• _PAGE EXCERPT_:
BEGIN
In 1970, the thought must have been, “Here we go again”, whereas today the question is, “What is next?”
Ultimately, former Federal Reserve chair Paul Volcker famously began to wring a decade’s worth of inflation out of the US economy in 1979 by sharply raising interest rates and inducing a recession. (I am happy to leave aside the semantics of whether the Fed raised interest rates or merely restricted money growth; that is a difference with no distinction in this case.)
But by that time, there had been a decade of high inflation, deeply embedded in the mindset of businesses and households that were already all too familiar with high inflation. The effort required to break that cycle was very different to what is needed to rein in today’s excesses.
And that point leads to perhaps the biggest difference of all. We can learn from history if we choose to.
END
• _WHAT IS NEEDED_: Write the next few sentences of the passage comparing 1970s inflation with today's, picking up after its final sentence.

• _RECORD EXTRACTS_:
BEGIN
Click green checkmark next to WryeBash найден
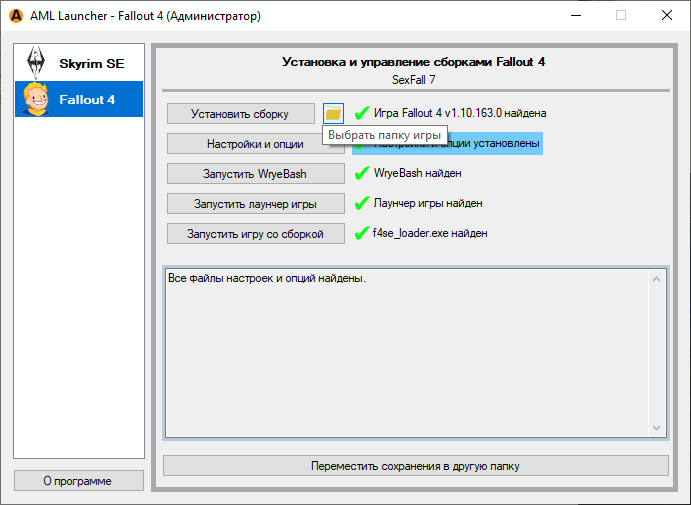 coord(362,173)
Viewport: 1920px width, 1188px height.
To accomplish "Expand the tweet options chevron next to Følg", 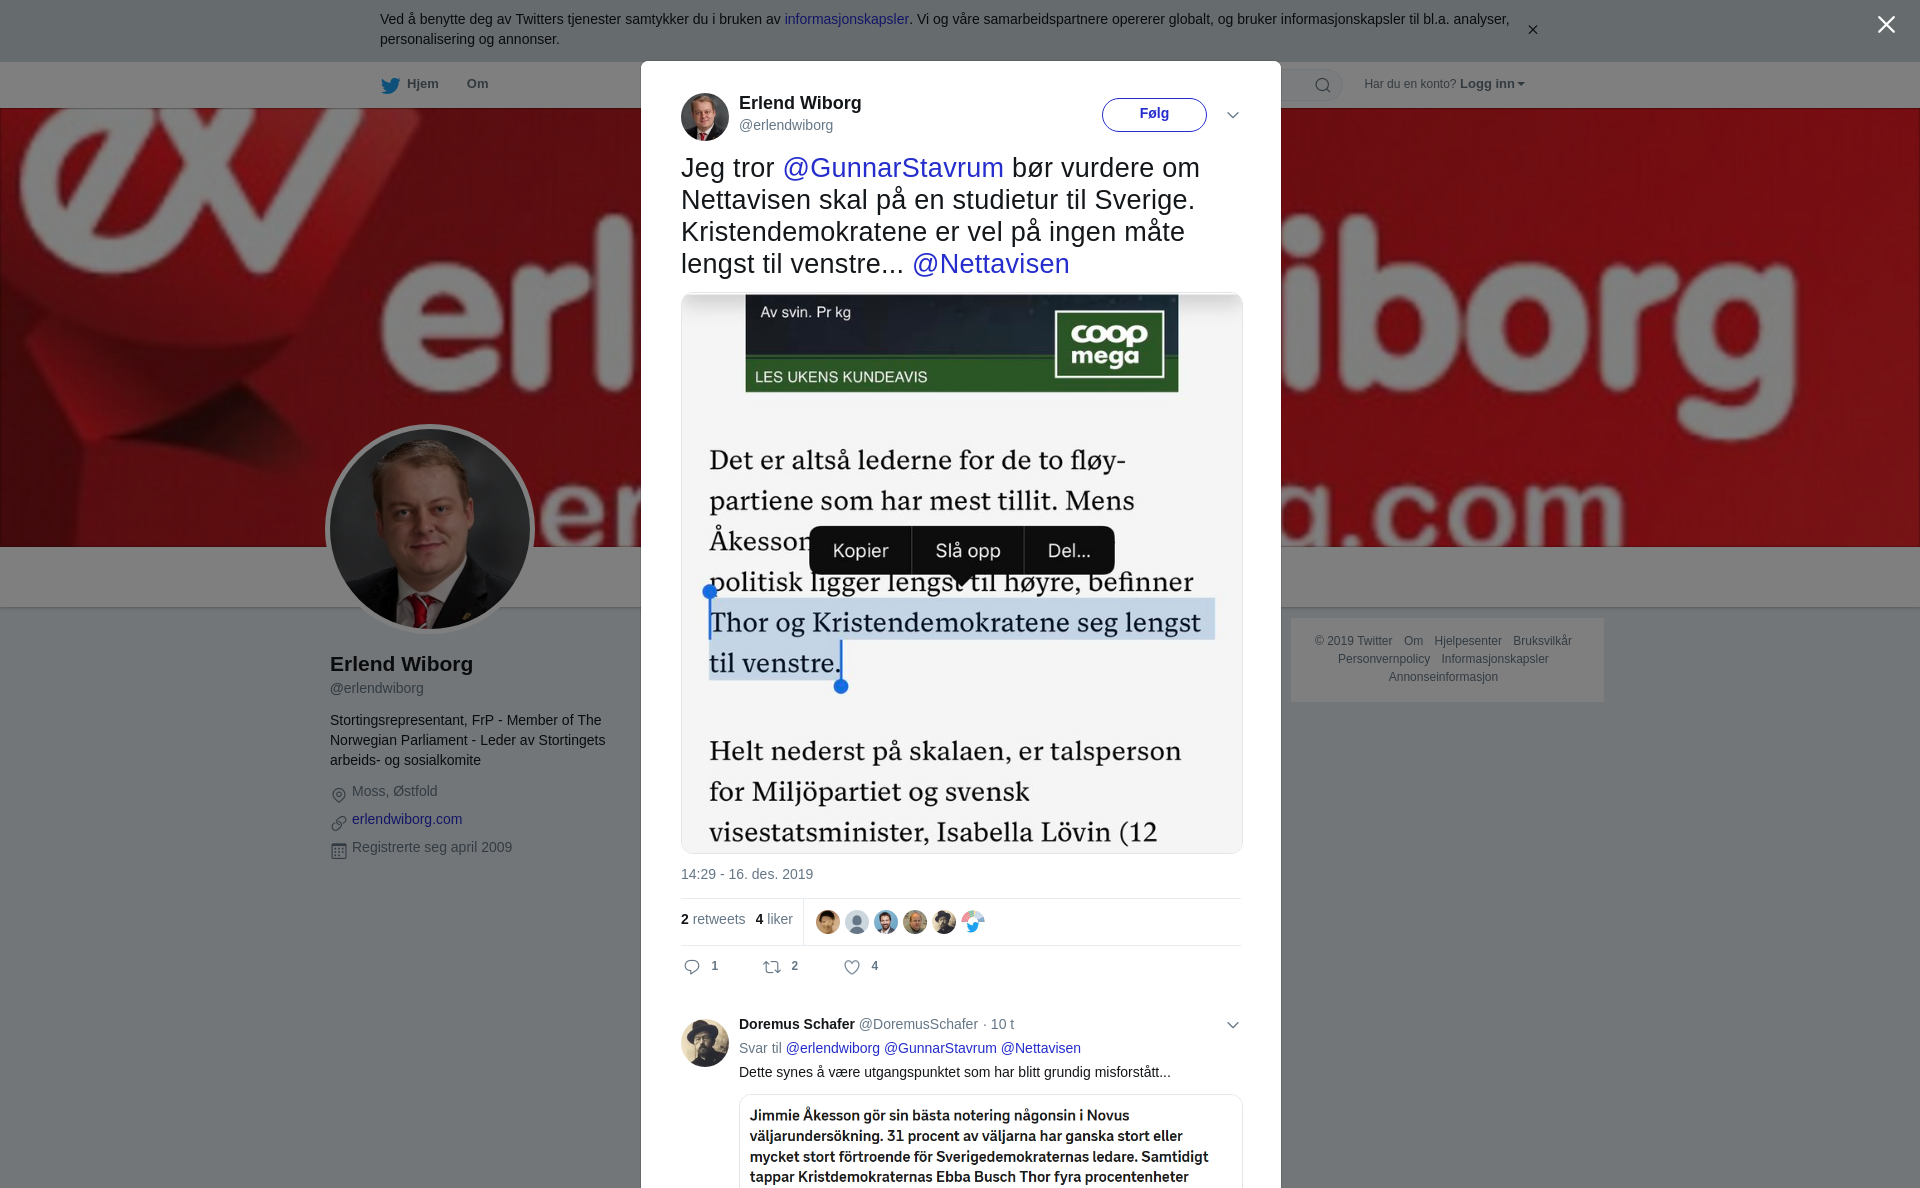I will pos(1233,115).
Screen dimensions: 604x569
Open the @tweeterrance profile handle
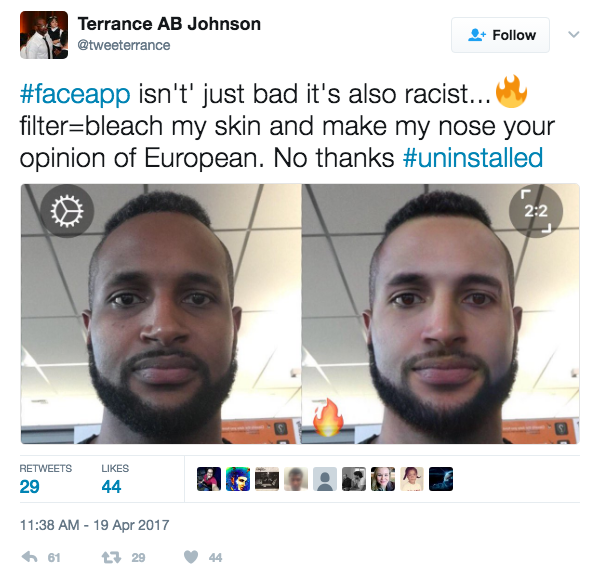click(124, 45)
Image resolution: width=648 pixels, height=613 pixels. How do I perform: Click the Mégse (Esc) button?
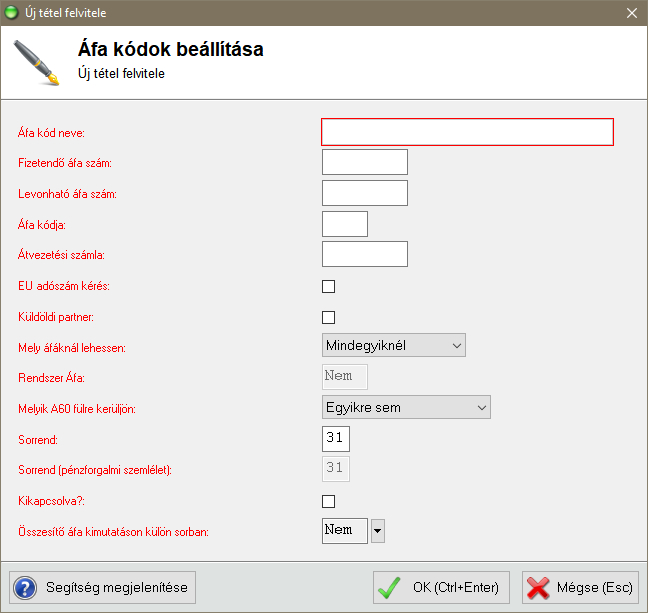579,588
END
• _ANSWER AREA_:
Reams of paper have been filled explaining how and why the “Great Inflation” took root but, in all of the analysis, too-easy monetary policy figures prominently. Current Fed chair Jay Powell witnessed the cost of the Volcker disinflation and has already started to tighten policy meaningfully. To be sure, Powell will need skill, resolve and not a little luck, but — in stark comparison with Volcker’s predecessor, G William Miller — he knows what happens if high inflation is left unattended.
But even if I am right that we are not living a rerun of the 1970s, the path ahead is not rosy. Inflation is undeniably very high, and a large portion of it is in core services, driven by an economy that is trying to buy far more than can be comfortably produced.
Any empirical estimates of how much slack must be engendered in the economy to bring down structural inflation present a very unpleasant trade-off. Either the Fed can bring inflation down quickly by causing a meaningful recession, though likely one that is milder than in 1979, or it can slow the economy to just shy of a recession, but live with elevated inflation for the next few years. Judging from the forecasts the members of the Federal Open Market Committee made at their most recent meeting, they have chosen the latter path. But, as I noted, luck will play a role as well.